Les nuisibles

No 80 - été 2019

Piero Macola

Les nuisibles

Valentin Tardi

Piero Macola, Les nuisibles, Futuropolis, 2019, 120 pages.

Piero Macola est un auteur discret d’origine italienne qui vit en France et qui a à son actif deux documentaires réalisés avec le photographe Alain Bujack. Le Tirailleur racontait le parcours de vie d’un Marocain vieillissant qui, à l’époque, avait été enlevé par l’armée française pour être enrôlé de force à 12 ans. Kérosène narrait le démantèlement d’un quartier de Roms pour relogement et encadrement. Dans Les nuisibles, Macola travaille seul (aux textes et aux dessins) et, s’il part de faits réels, il imagine et met en perspective, par petites touches et avec un doigté non moins révélateur, d’autres vies marginalisées, d’autres invisibles que l’humain préfère ignorer en détournant le regard.

C’est avec une remarquable subtilité que Macola utilise ses crayons de couleur pour accoucher d’une œuvre allant au cœur de personnages ballottés, utilisés et souvent spoliés. Il y a un migrant moldave blessé dans un chantier où il travaille au noir et un gars du cru vivant en marge pour se confondre avec le brouillard et les eaux du Pô. Ces éléments naturels constituent un personnage en soit – quelque chose de trouble et de suspendu dans l’air.
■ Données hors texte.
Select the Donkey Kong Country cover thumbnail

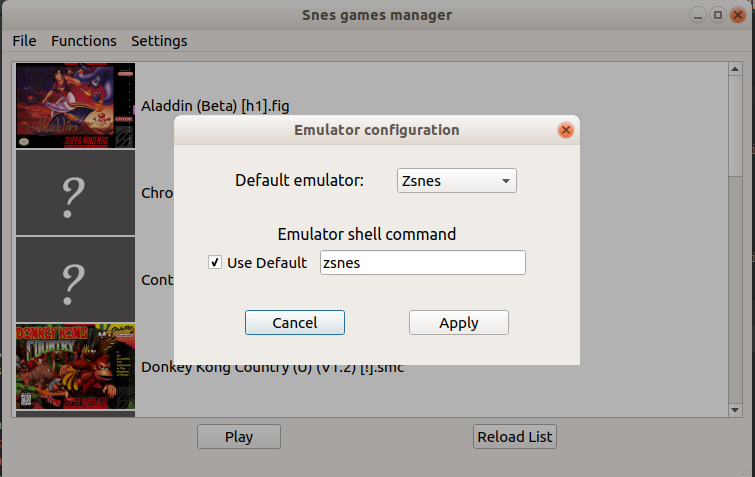(76, 366)
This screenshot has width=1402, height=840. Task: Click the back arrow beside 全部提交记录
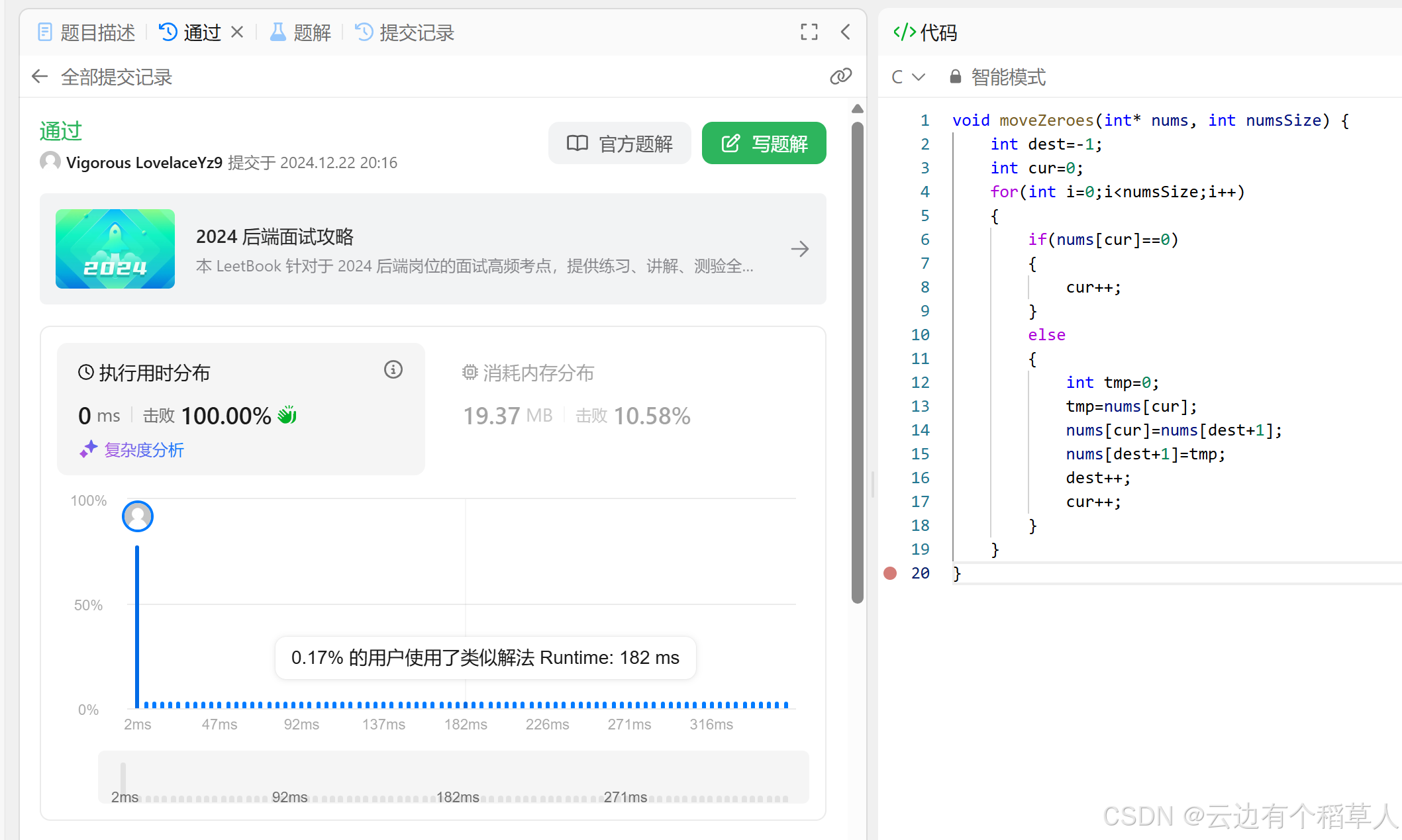click(40, 77)
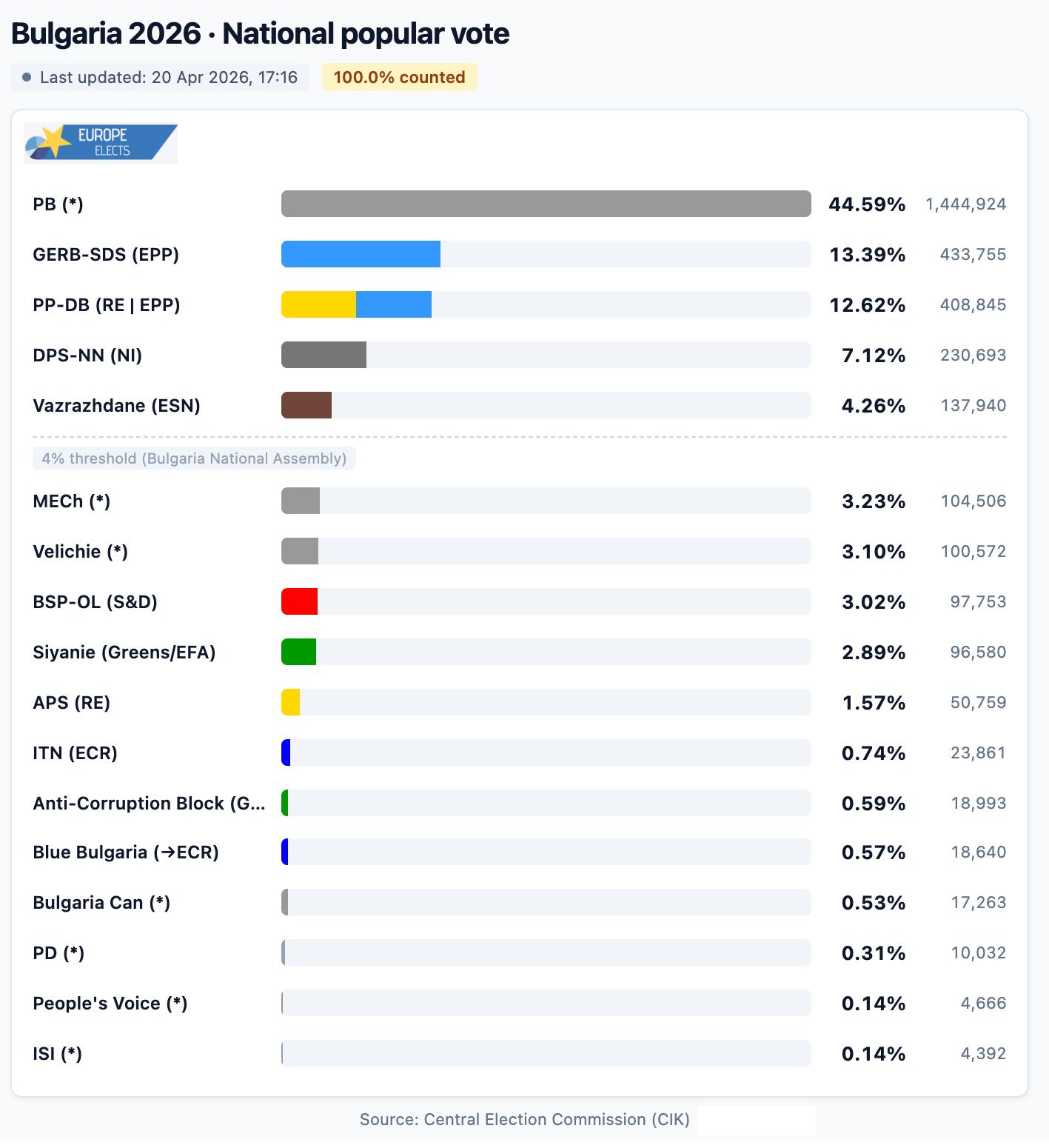Click the Bulgaria 2026 National popular vote title
This screenshot has width=1049, height=1148.
tap(260, 34)
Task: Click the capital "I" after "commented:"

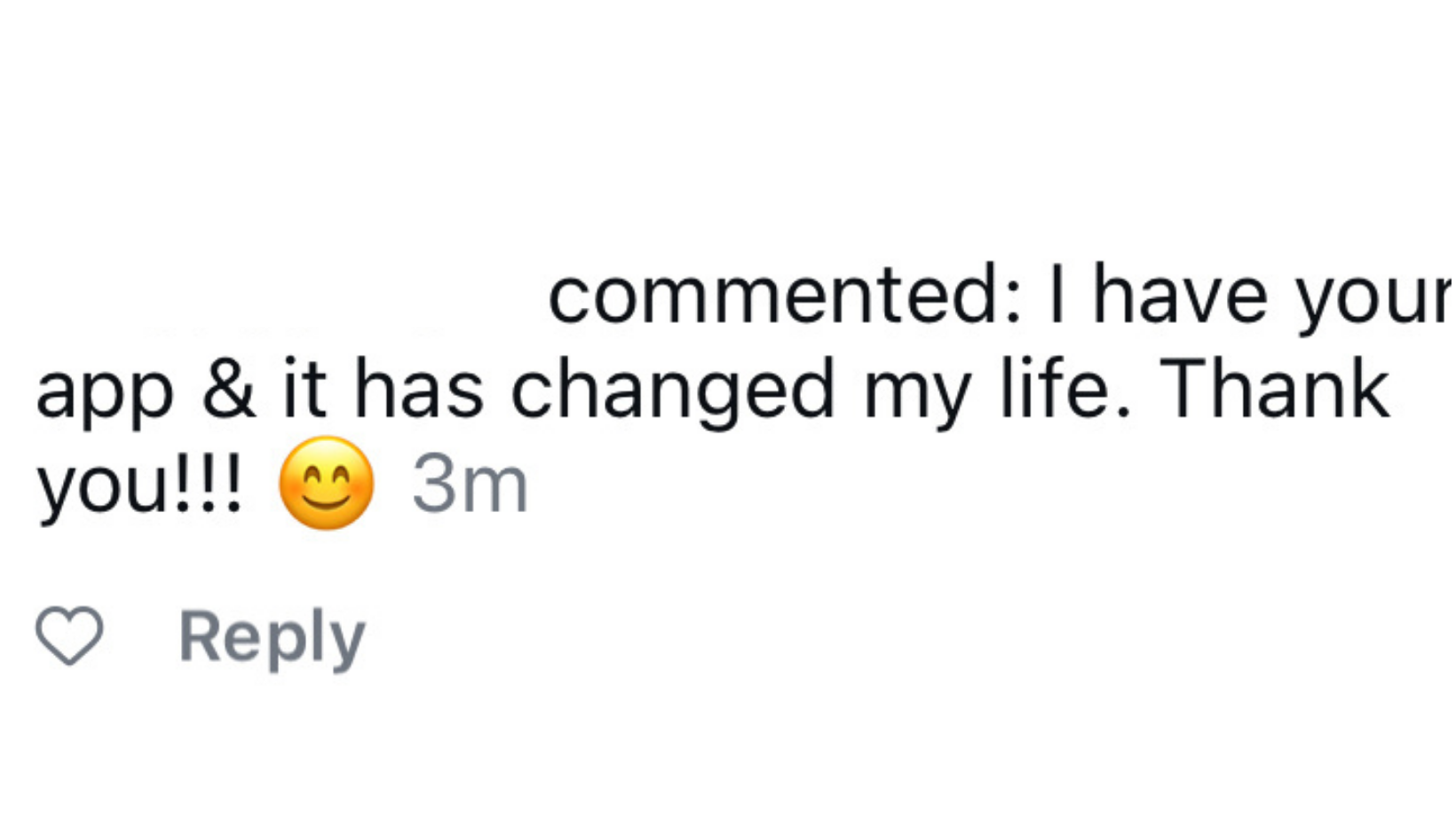Action: [x=1056, y=295]
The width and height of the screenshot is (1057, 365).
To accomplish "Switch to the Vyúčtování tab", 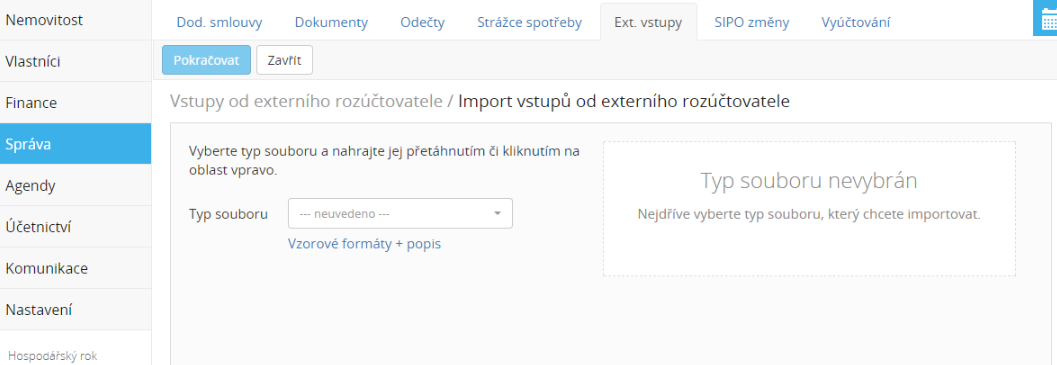I will coord(855,22).
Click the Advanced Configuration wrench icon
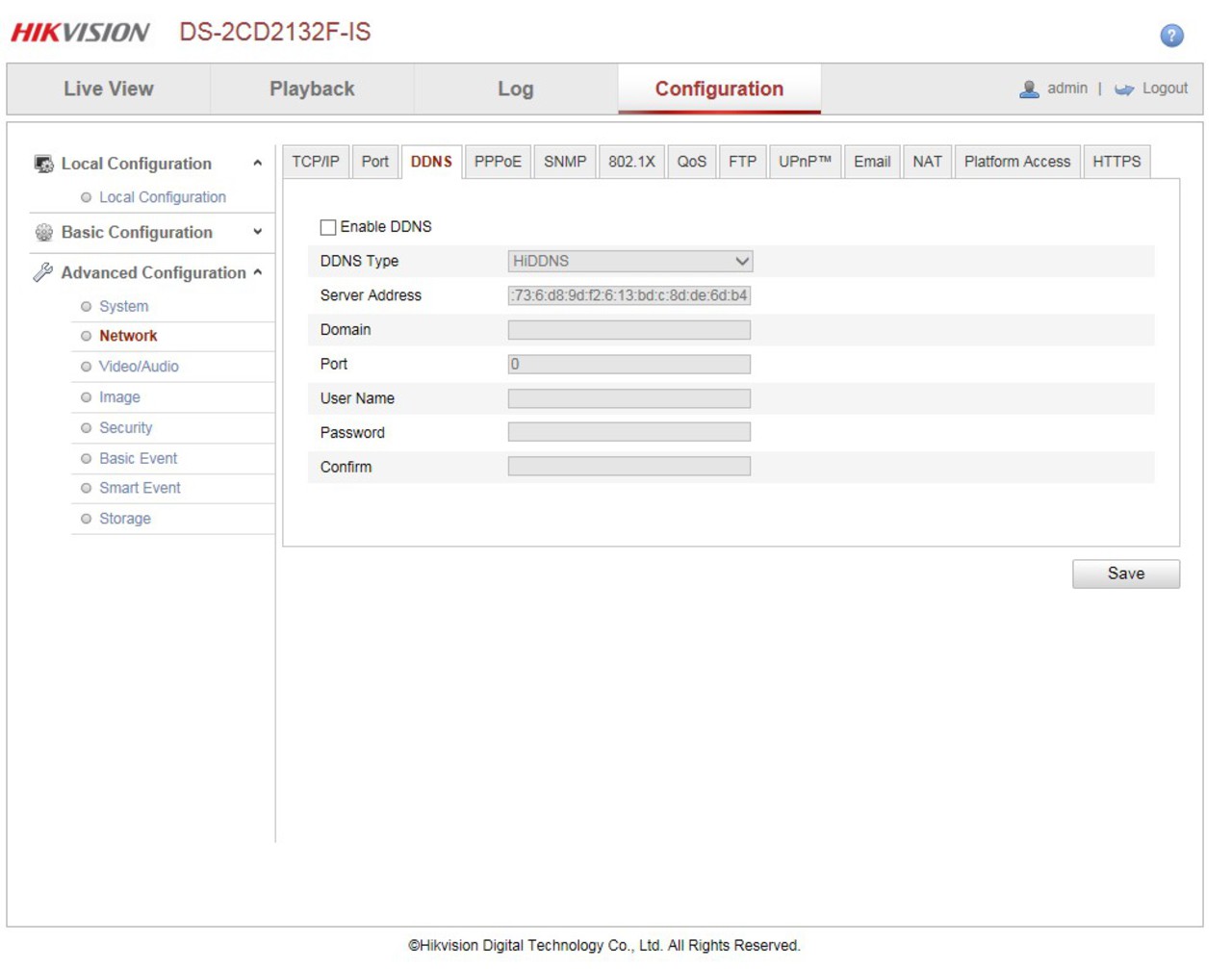The height and width of the screenshot is (969, 1232). (x=43, y=272)
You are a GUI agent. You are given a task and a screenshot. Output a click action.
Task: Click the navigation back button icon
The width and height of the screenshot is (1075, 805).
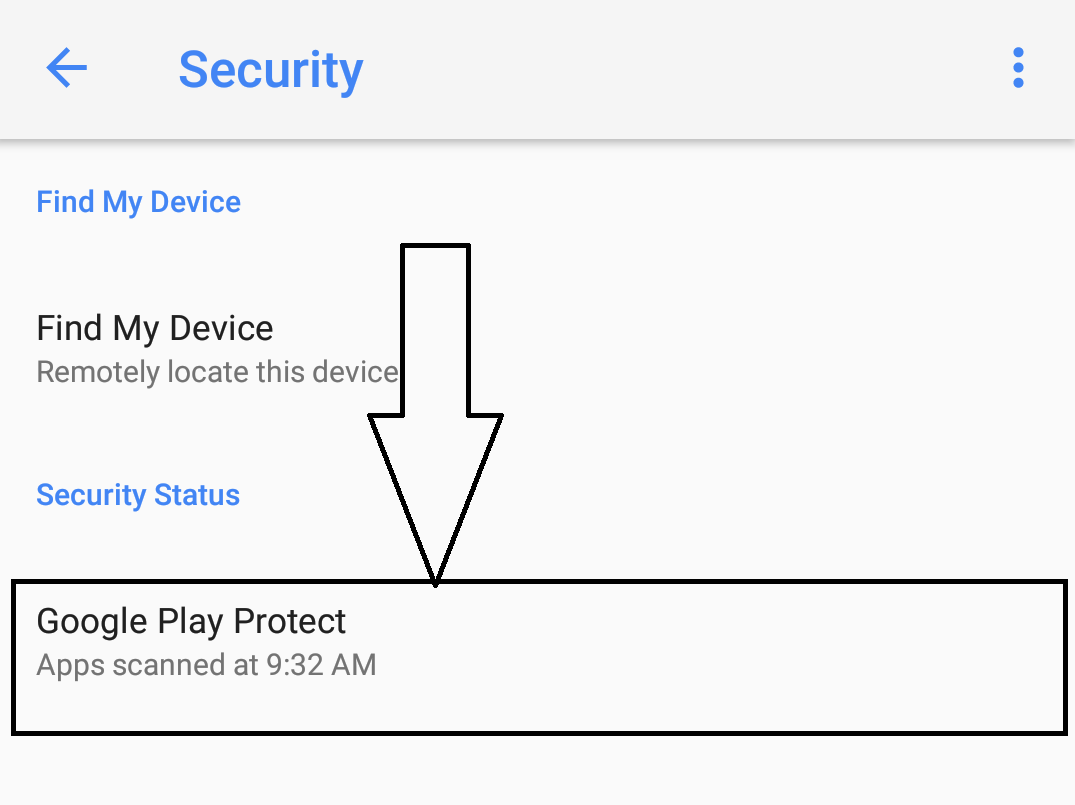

Le migrant en fuite et l’ermite se rencontrent.

Les blessures ne sont pas que physiques, elles relèvent aussi des peurs. Parfois celles-ci sont liées à des expériences passées, notamment des abus, mais, le plus souvent, elles sont distillées par des racontars. Cette idée d’invasion, de trafics et de criminalité accolée aux « étrangers » est utilisée avec pertinence par Macola pour donner l’impression que la vie devient dangereuse. Si l’histoire implique aussi une vieille vivant seule, que sa famille parvient à déloger et rapatrier en ville, on retiendra aussi, particulièrement d’Anton, le migrant, qu’il y a toujours l’espoir, les rêves et l’envie, irrépressible, d’avancer. Même pour des « nuisibles » – l’auteur nous interpelle sur leur identité dès les premières pages avec un enfant embauché pour faire disparaître, au petit matin tandis que les vacanciers dorment, les rats capturés dans des pièges ici et là.